(Stored data entries)

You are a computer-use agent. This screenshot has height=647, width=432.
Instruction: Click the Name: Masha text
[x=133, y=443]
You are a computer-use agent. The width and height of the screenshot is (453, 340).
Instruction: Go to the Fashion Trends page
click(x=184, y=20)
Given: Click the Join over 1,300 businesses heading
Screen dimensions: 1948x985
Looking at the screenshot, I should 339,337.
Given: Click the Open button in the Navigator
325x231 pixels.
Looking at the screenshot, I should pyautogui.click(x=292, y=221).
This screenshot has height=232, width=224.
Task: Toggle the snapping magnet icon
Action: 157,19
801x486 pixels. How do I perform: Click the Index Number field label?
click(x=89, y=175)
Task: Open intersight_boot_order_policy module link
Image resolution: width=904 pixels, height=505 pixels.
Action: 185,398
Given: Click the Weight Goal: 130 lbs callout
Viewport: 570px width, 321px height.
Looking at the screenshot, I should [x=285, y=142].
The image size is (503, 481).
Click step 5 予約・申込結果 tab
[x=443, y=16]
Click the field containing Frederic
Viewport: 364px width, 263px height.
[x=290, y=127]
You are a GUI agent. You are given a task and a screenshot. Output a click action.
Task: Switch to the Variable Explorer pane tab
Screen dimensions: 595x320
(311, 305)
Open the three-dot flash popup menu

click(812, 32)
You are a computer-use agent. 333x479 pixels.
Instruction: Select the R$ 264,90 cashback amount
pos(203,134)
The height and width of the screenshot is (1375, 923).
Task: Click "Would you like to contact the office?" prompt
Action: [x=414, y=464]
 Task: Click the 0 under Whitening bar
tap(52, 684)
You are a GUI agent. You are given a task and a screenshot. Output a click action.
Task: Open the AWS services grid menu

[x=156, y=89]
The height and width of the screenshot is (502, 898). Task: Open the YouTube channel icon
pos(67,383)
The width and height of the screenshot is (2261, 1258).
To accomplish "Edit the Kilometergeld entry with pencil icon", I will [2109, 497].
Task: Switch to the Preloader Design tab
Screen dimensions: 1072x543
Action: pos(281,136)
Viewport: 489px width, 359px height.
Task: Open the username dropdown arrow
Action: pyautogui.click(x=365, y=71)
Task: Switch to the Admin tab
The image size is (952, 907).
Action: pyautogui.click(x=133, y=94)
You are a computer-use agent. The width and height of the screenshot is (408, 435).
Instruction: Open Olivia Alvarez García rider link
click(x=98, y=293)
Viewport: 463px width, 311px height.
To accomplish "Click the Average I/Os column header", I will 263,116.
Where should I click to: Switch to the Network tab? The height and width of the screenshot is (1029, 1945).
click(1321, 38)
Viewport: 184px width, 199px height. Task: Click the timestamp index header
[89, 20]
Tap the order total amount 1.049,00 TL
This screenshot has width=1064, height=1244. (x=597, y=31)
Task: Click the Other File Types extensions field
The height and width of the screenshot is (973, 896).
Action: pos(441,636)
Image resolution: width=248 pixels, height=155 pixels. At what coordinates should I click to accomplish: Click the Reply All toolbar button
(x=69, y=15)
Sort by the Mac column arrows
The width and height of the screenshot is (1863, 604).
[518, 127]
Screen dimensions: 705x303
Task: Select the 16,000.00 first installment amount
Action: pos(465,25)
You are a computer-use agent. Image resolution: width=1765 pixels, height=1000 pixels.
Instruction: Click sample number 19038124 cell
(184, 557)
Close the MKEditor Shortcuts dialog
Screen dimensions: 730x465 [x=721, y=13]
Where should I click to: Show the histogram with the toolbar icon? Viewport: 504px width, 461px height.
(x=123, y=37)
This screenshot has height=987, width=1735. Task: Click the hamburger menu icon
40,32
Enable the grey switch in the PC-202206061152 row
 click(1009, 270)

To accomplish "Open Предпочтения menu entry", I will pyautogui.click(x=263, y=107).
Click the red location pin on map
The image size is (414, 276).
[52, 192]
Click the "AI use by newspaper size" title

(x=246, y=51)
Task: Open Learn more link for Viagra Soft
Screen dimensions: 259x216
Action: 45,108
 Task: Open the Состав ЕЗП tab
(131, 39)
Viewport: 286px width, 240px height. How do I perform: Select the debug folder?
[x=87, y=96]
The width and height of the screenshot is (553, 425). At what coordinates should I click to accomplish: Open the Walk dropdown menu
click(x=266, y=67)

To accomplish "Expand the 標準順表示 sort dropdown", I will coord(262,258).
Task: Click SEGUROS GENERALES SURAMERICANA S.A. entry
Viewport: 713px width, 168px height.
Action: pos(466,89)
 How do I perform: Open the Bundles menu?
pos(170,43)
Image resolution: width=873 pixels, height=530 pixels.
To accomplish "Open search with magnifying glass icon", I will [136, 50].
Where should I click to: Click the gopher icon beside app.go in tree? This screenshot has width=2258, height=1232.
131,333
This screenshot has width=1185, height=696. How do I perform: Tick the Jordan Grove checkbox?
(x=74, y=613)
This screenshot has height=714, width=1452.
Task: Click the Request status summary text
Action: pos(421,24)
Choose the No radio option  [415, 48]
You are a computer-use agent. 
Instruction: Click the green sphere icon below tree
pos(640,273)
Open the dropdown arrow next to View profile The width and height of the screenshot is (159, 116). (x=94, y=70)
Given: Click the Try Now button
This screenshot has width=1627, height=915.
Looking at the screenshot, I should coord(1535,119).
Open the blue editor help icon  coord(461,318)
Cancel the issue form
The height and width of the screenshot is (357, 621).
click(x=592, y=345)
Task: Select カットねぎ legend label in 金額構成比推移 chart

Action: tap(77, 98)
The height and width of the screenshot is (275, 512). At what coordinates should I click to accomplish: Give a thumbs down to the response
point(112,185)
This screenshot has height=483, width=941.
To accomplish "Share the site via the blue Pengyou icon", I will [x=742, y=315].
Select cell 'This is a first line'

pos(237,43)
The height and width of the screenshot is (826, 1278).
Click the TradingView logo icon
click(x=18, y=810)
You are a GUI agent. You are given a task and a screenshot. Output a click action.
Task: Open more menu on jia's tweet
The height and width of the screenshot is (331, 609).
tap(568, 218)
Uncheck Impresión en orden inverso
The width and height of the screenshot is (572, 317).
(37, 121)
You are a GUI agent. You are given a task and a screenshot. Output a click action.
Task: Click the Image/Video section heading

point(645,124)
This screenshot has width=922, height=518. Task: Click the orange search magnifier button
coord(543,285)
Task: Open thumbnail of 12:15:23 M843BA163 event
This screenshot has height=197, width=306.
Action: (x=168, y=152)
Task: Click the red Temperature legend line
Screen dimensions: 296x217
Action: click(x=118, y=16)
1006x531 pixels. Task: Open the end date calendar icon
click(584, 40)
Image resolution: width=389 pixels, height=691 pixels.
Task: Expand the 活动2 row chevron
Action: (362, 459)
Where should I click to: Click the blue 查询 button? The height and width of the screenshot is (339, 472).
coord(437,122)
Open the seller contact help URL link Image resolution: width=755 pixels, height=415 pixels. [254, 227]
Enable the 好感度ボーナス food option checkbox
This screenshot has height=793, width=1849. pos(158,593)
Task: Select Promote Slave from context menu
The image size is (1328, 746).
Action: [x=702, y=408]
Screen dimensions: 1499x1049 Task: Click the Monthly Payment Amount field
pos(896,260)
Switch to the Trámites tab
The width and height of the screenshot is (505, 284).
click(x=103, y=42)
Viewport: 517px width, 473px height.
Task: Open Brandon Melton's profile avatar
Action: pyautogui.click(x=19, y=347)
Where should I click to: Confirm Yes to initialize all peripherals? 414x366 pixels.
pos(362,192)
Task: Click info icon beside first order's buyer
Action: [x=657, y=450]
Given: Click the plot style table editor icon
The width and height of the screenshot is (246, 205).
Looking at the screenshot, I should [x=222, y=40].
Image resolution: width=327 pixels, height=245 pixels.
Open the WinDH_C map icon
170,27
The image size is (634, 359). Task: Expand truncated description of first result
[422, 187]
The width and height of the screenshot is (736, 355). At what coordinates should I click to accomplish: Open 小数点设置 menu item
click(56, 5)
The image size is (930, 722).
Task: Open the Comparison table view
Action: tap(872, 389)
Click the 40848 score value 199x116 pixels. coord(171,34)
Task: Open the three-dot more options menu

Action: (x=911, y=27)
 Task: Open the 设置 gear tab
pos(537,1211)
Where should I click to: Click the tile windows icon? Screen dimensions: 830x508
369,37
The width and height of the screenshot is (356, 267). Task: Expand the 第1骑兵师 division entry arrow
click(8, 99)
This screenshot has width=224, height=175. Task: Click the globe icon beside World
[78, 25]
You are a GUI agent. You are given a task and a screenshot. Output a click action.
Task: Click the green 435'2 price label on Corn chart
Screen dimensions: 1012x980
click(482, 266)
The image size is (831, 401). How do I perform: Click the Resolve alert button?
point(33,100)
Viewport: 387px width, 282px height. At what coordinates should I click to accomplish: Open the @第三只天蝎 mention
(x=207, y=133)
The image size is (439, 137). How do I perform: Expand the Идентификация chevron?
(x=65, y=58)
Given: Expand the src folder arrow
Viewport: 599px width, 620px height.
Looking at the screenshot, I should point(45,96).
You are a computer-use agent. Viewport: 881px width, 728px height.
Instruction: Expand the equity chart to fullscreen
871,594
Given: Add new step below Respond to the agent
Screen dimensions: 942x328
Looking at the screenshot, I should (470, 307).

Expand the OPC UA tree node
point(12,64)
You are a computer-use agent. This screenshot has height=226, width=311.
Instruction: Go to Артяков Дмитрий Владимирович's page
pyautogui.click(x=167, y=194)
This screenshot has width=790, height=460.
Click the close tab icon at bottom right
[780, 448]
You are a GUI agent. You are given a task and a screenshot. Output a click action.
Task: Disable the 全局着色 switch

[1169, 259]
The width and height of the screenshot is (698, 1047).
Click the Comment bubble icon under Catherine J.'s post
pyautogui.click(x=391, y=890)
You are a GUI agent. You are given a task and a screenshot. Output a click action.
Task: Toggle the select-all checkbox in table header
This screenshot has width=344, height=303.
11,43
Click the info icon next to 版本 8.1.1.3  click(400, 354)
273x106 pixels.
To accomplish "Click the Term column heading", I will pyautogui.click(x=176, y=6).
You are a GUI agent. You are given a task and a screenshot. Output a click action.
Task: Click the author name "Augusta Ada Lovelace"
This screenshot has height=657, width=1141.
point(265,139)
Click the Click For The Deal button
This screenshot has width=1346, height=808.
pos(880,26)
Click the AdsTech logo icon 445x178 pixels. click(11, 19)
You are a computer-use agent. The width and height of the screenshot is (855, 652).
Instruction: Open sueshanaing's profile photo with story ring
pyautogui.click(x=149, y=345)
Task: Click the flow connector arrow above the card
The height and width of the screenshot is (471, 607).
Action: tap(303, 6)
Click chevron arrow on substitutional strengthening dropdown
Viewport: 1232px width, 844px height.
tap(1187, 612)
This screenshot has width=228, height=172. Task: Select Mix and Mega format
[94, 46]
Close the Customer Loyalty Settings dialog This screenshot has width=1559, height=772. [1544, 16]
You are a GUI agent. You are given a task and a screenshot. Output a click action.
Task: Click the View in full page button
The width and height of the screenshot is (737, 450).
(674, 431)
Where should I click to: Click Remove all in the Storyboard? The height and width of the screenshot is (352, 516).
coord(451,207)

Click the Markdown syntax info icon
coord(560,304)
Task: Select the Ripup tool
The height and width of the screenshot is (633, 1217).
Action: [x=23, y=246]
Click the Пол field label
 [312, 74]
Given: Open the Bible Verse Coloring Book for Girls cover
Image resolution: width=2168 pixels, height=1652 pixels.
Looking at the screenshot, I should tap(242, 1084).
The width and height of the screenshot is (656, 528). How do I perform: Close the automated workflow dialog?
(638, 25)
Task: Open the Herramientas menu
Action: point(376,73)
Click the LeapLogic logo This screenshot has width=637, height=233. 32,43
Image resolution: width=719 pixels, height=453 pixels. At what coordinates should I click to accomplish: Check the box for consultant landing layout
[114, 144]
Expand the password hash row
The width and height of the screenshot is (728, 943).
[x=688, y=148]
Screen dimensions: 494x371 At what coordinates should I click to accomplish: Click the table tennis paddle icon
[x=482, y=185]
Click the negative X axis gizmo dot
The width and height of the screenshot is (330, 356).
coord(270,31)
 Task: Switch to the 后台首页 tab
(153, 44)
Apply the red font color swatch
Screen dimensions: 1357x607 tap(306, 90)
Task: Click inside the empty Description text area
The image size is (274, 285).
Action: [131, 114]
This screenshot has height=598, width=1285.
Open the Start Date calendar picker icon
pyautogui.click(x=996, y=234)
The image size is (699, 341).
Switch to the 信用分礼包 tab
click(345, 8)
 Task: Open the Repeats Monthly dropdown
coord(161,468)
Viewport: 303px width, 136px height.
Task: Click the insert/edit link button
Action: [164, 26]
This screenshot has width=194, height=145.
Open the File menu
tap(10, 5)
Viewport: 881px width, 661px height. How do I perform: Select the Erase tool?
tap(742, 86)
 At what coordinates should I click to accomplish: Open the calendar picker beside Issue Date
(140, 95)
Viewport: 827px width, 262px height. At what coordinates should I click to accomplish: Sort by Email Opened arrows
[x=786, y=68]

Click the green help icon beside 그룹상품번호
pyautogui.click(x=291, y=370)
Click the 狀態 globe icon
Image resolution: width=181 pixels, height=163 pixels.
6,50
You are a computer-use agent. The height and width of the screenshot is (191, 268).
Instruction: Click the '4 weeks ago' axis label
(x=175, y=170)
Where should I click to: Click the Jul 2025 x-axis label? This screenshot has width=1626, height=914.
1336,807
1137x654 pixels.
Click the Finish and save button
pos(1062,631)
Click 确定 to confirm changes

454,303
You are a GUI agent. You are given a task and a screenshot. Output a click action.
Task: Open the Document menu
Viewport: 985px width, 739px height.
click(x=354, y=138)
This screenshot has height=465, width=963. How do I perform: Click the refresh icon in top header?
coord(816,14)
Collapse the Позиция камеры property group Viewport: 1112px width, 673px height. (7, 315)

=== Set exercise ===
Copy out the part that opens with the line containing "Task: Click the red Temperature legend line" and closes with the line containing "coord(437,122)", substituting "Humidity" for "Temperature" and leaving all else unchanged.

=== Complete response ===
Task: Click the red Humidity legend line
Screen dimensions: 296x217
Action: click(x=118, y=16)
1006x531 pixels. Task: Open the end date calendar icon
click(584, 40)
Image resolution: width=389 pixels, height=691 pixels.
Task: Expand the 活动2 row chevron
Action: (362, 459)
Where should I click to: Click the blue 查询 button? The height and width of the screenshot is (339, 472).
coord(437,122)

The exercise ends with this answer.